I am looking for a NAS for my small business. Budget $1,000 to $1,500. The NAS would be hanging off the SOHO LAN, which in turn hangs off an unmanaged 16-port Gigabit switch close to where the bro...
farwest
Oct 31, 2016Aspirant
Thank you for that very helpful reply. I had vaguely assumed that ReadyCloud basically offered a gateway to "find" the device and some kind of handshaking but if it actually requires access to the data then there is no point. I might as well give up and go with Dropbox (which I do not currently use without encrypting files beforehand).
For that reason your pointer regarding OpenVPN is interesting. I shall have to take a close and careful look as my setup is a little complex, with two phone lines, each with its own router and one 4G router, passing through a Peplink load balancer, then the switch. Homework time I guess.
StephenB
Oct 31, 2016Guru - Experienced User
farwest wrote:
Thank you for that very helpful reply. I had vaguely assumed that ReadyCloud basically offered a gateway to "find" the device and some kind of handshaking but if it actually requires access to the data then there is no point.

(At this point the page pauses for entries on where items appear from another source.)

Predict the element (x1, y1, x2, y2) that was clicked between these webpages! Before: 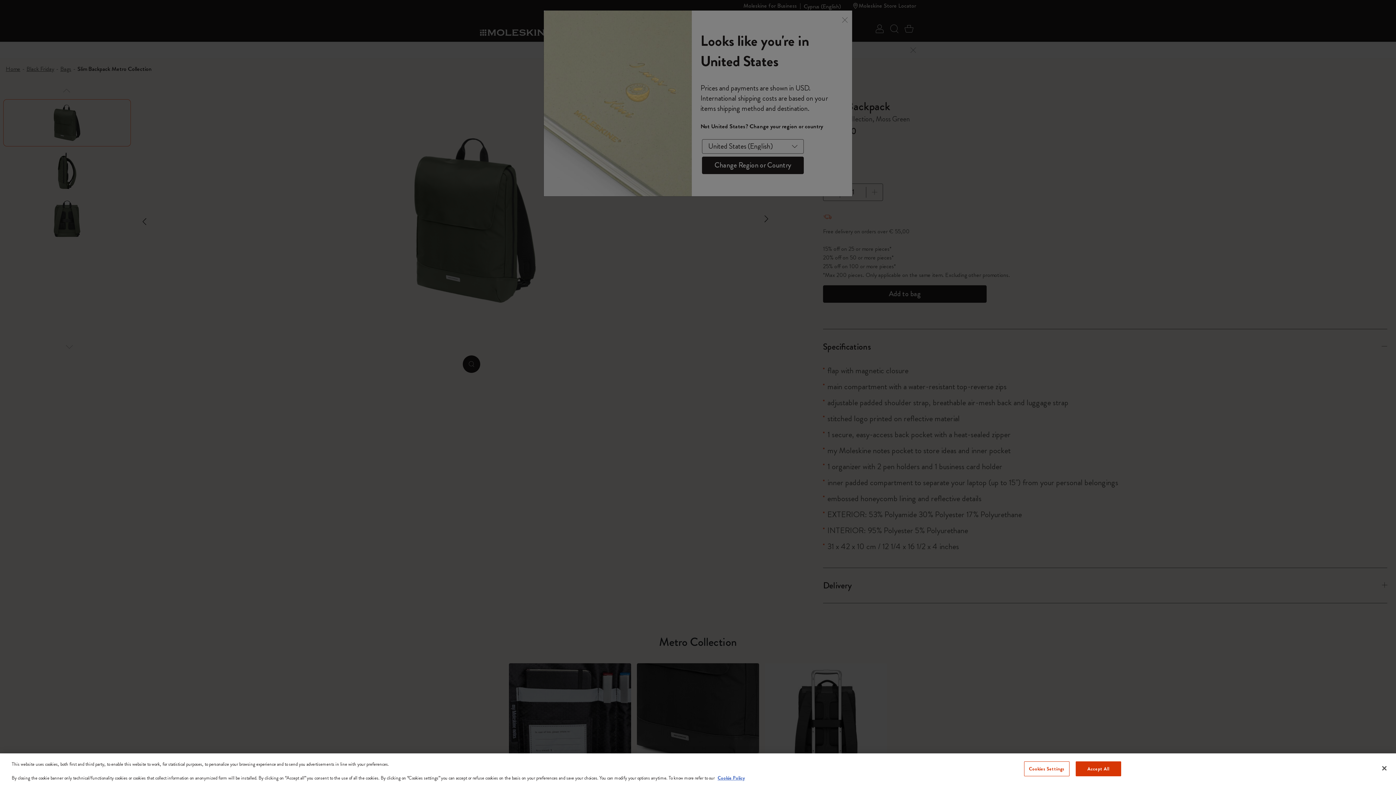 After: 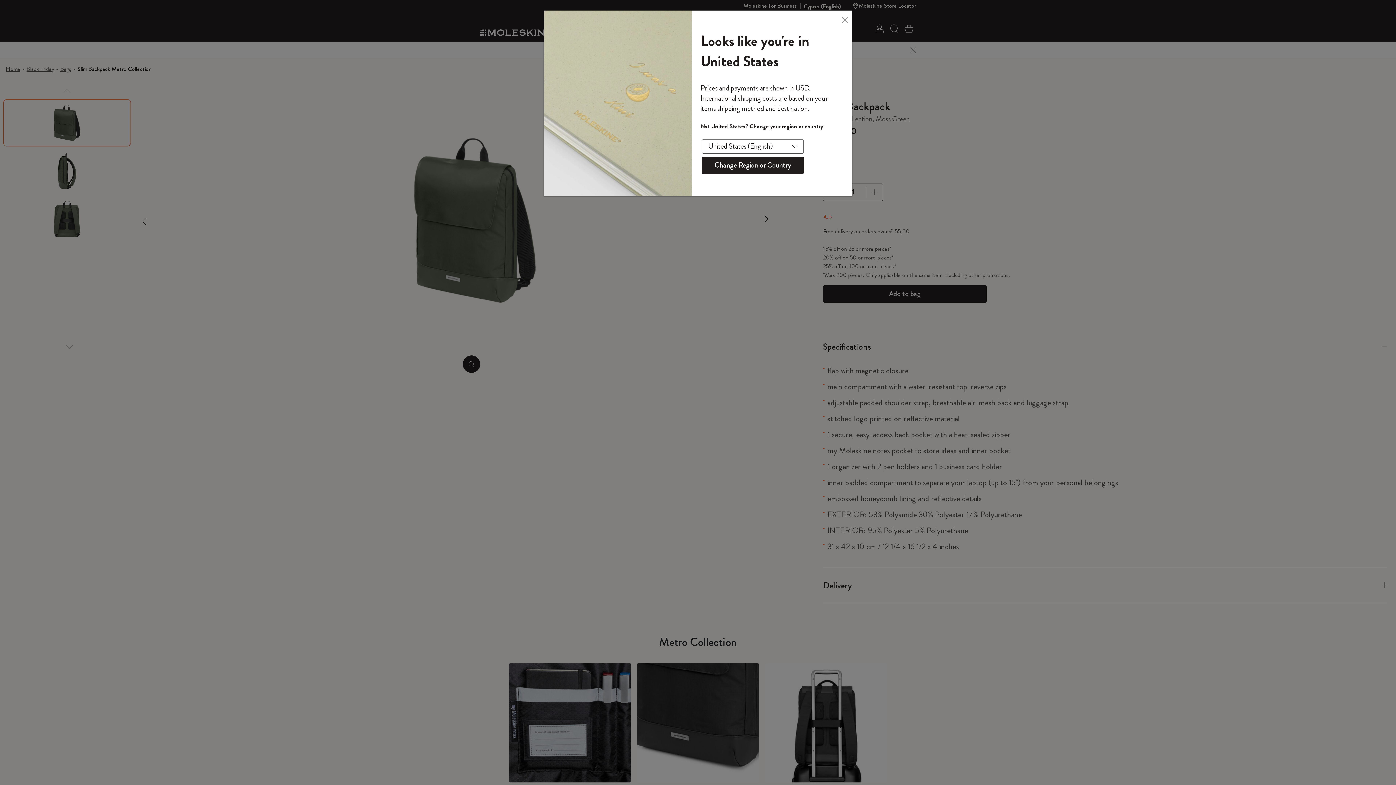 Action: label: Close bbox: (1376, 760, 1392, 776)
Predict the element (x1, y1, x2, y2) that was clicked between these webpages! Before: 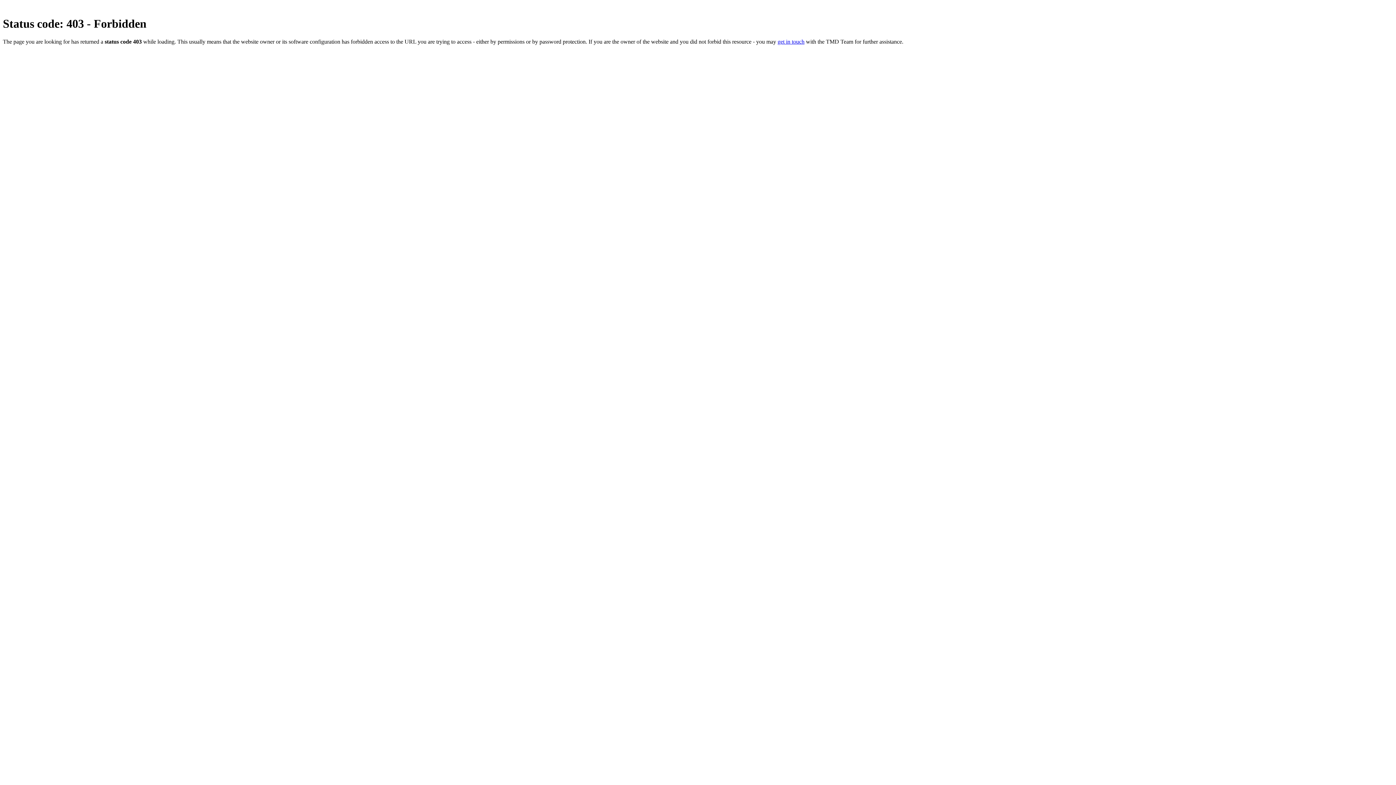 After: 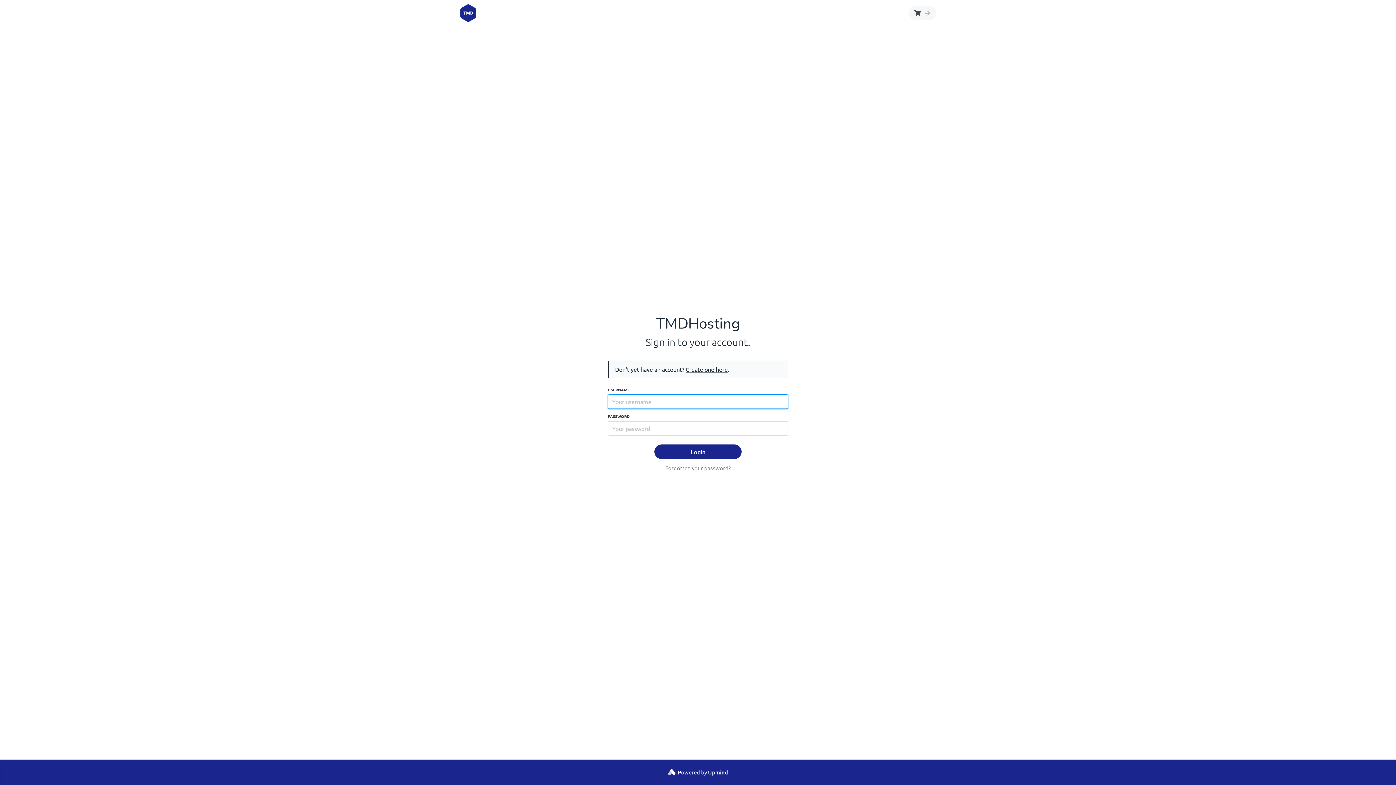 Action: label: get in touch bbox: (777, 38, 804, 44)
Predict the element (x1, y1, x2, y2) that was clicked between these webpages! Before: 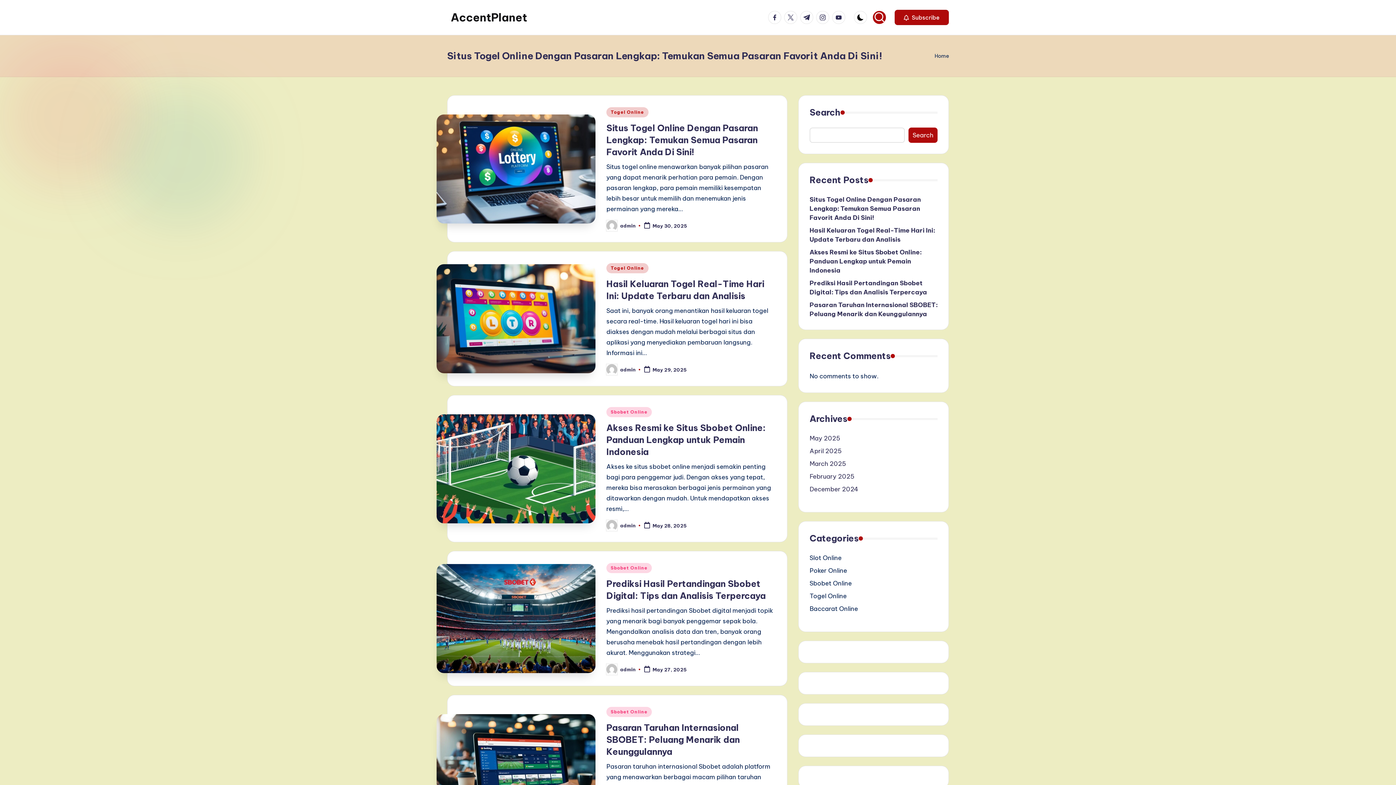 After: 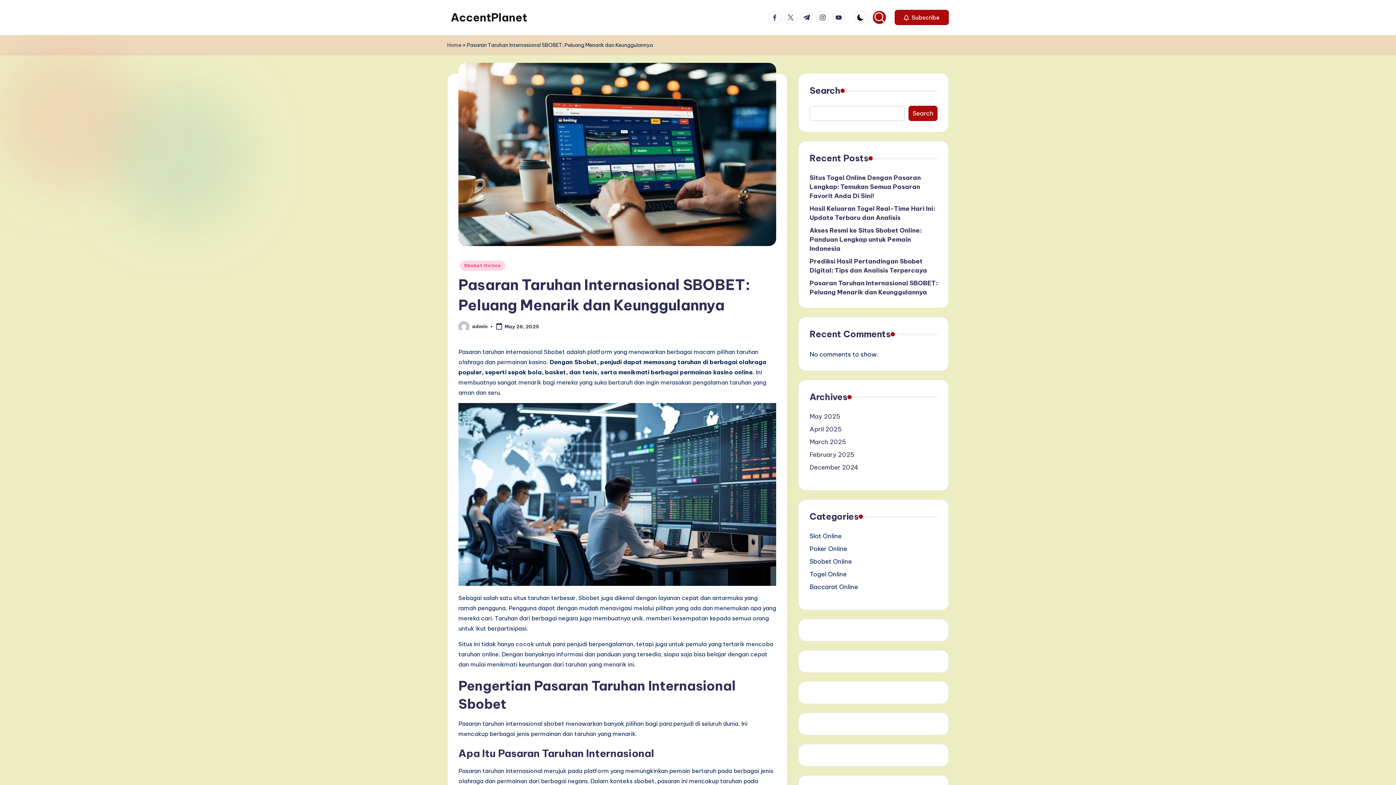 Action: label: Pasaran Taruhan Internasional SBOBET: Peluang Menarik dan Keunggulannya bbox: (606, 722, 740, 757)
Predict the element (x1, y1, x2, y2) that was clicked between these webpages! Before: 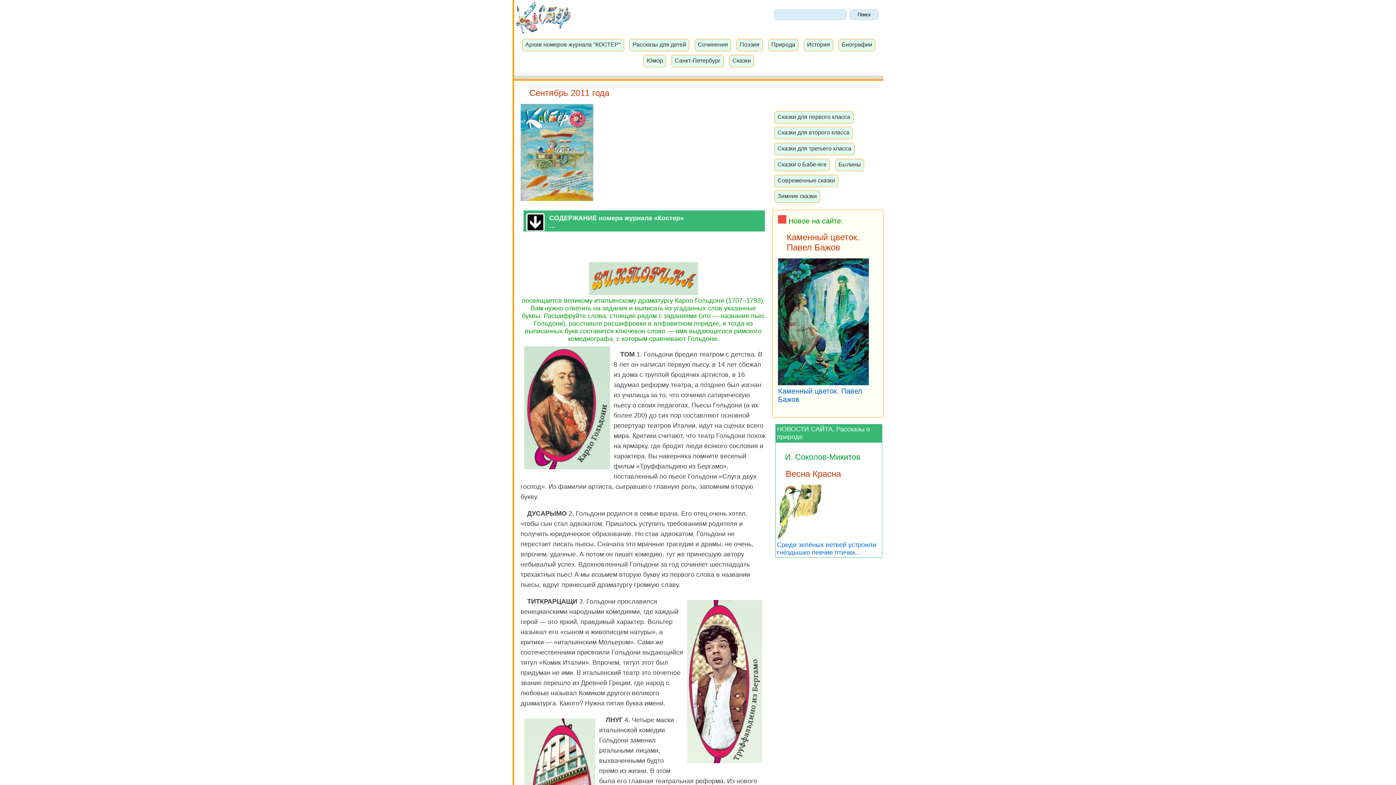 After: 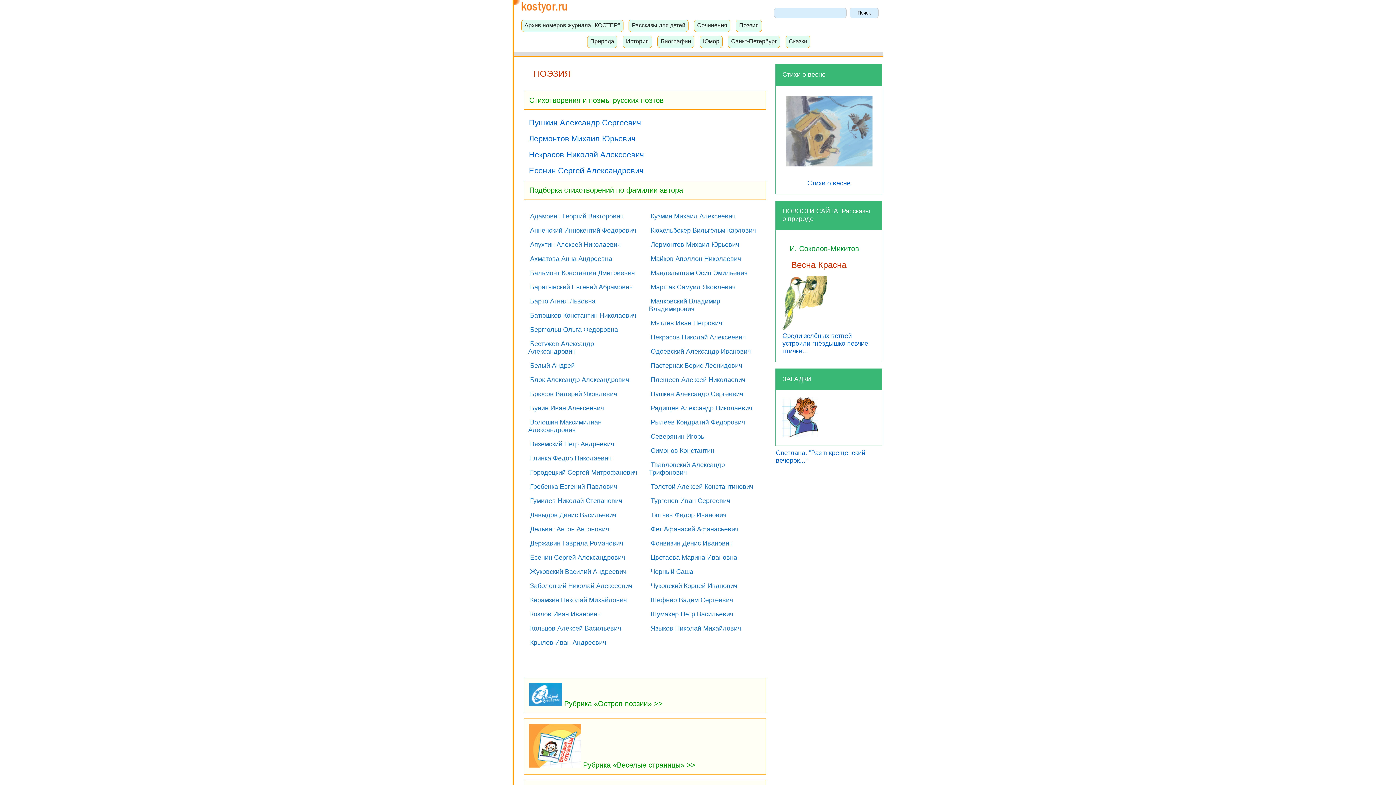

ReadyCloud acts as a NAT traversal server + VPN. The NAS connects outbound through the firewall to the server. You can access the NAS files either through a web portal, or from a client on your PC and/or mobile device.
ReadyCloud also requires use of Netgear user accounts for authentication. Netgear uses MyNetgear accounts for everything now, with SSO (single sign on) used here, Netgear Support, and ReadyCloud.
From a security perspective, if you use ReadyCloud you are trusting Netgear to keep your MyNetgear credentials safe, to ensure that someone can't access your NAS via the portal w/o your credentials, and to ensure that the data transfered on the path between the NAS and your remote device is securely encrypted and defended from man-in-the-middle attacks.
Note I'm not saying people shouldn't use it - I'm just trying to articulate what users need to trust Netgear to do.